--- Start Excerpt to read ---

SchspIN

An Actress's Thoughts

Demand Change (from: The Age Buster)

In December 2021, I was interviewed by Italian journalist, sociologist and author Stefania Medetti. She currently lives in Thailand and runs, among other things, the English-language blog The Age Buster, which focuses on the topics of age, age valuation and ageism / age discrimination. The interview along with Stefania‘s introductory text about her experiences in Germany were published on 13 Jan 22 under the title Demand Change.

With Stefania’s kind permission, I am publishing the German version today. Grazie sincero!

Stefania Medetti

Demand Change

It was all because of my love for cats that on a frosty St. Valentine’s morning I found myself under the high arches of the Milan Central Station. Standing in front of the train that would have taken me to Germany, I looked at the tracks extending outside the building in a foggy, yellow-pale light. I thought about my grandmother who, a fifteen-year old, got on a steam-engine train to come to the city to work as a maid. Two generations later, a bit older then her, I was traveling in the direction she came from (she was born on the border with Austria) to work as an au pair and improve my German. The family wanted a Spanish candidate, but in my introductory letter I mentioned cats and this convinced them I was a good fit anyway. As the train travelled east and then northeast, the plains first and the vineyards later passed in front of my window. When the train reached the Alps, we travelled through a narrow valley between two high walls of mountains and then the names of the railway signs were written in German.

By the time I left the Hauptbahnhof in Munich, it was snowing. Specks of snow dotted my dark green faux fur coat as I hopped into a pale yellow Mercedes taxi. In a pre-internet time, the address of my destination was written on a piece of paper that I handed out to the driver. We drove along an austere three-lane road, sided by two rows of leafless tall poplars. The car stopped in front of an imposing, modern gothic building painted in light blue and white. A glass door gave way to a marvelous, old wooden staircase that ran in a spiral along the wall of the building and creaked at every step. The staircase surrounded the glass column of the lift and when its doors opened, three blond faces in extra-small, small and medium size looked curiously at me. Their red-haired mother introduced me to the children, showed me around the house, the cat Mathilde (to whom I owed this lucky encounter), and my cozy room: a giant window overlooking the street, a bed, a desk, a bookshelf on three sides of the room with a mezzanine on top and a farm-like ladder to climb up to it. Under the children’s attentive eyes, I put my clothes in the white doll-size wardrobe. One of them gave me a drawing he had just made and we instantly became friends.

I have precious memories of those months. The rational design of the city, the friendliness of its people, the ease of doing things, the extreme simplicity of life. Some sort of subterranean order governed everything like a clock. The mornings began with the local newspaper on the table, a big jar of muesli, homemade jams, Schwartzbrot, butter and fresh milk. I learned about ecological choices decades before the word became mainstream. I carried a wooden basket with glass bottles to fill up at the milk dispenser in the local supermarket. I walked on the right-hand side of the pavement, away from the always-busy bike lanes. I sat at coffee shops with friends eating Bavarian-style Dampfnudel, discovered the untold pleasure of having a Biergarten a step away from home, and the ease of the evening Brotzeit. There were weekends in the countryside, barefoot children walking immense and peaceful cows back to the farm, strawberry picking on a sunny afternoon. One day, without any warning, something in my brain clicked and I began to understand when people spoke. The beauty of the German language, with its elegant structure, came over me like a wave. It sounded like bewitching music. I listened, and listened, and listened.

--- End Excerpt to read ---
--- Start Information shown ---

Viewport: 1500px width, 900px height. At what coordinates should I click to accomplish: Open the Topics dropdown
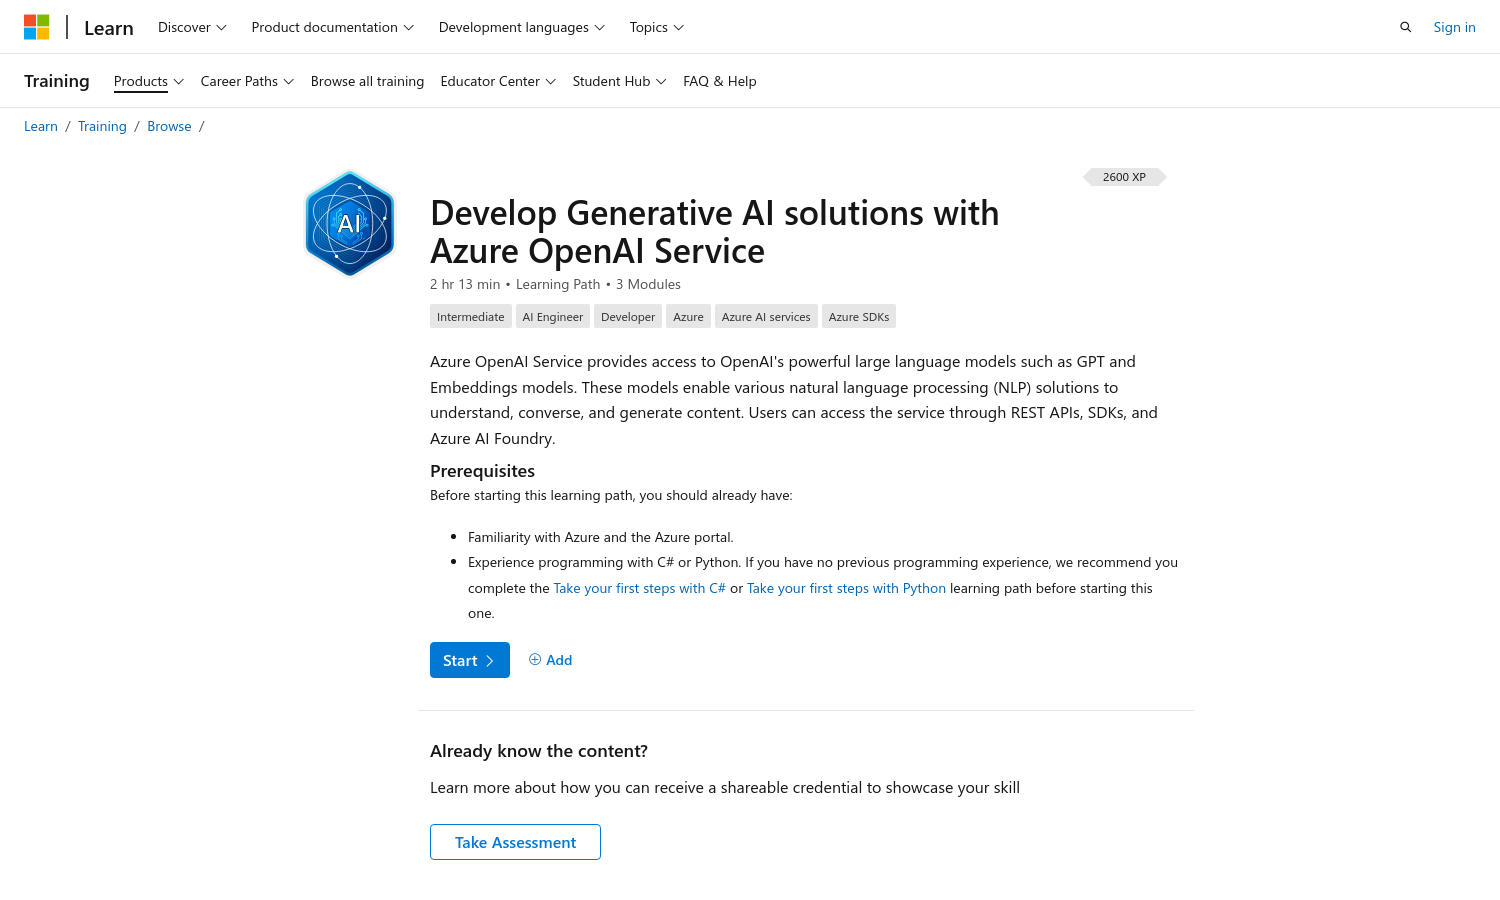tap(656, 27)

--- End Information shown ---

## Stated exercise A
Sum up the Demand Change excerpt above in two sentences.
## Stated exercise B
Reproduce the part of the Demand Change excerpt starting with "An Actress's Thoughts" and going on through "title Demand Change.".

## Correct result A
In December 2021 the blog's author was interviewed by Stefania Medetti, whose English-language blog The Age Buster published the interview and her introductory text about her experiences in Germany under the title Demand Change on 13 Jan 22. In that text, Medetti recalls taking the train from Milan to Munich to work as an au pair and improve her German, and describes the simple, orderly life she found there until one day she suddenly began to understand the language.

## Correct result B
An Actress's Thoughts

Demand Change (from: The Age Buster)

In December 2021, I was interviewed by Italian journalist, sociologist and author Stefania Medetti. She currently lives in Thailand and runs, among other things, the English-language blog The Age Buster, which focuses on the topics of age, age valuation and ageism / age discrimination. The interview along with Stefania‘s introductory text about her experiences in Germany were published on 13 Jan 22 under the title Demand Change.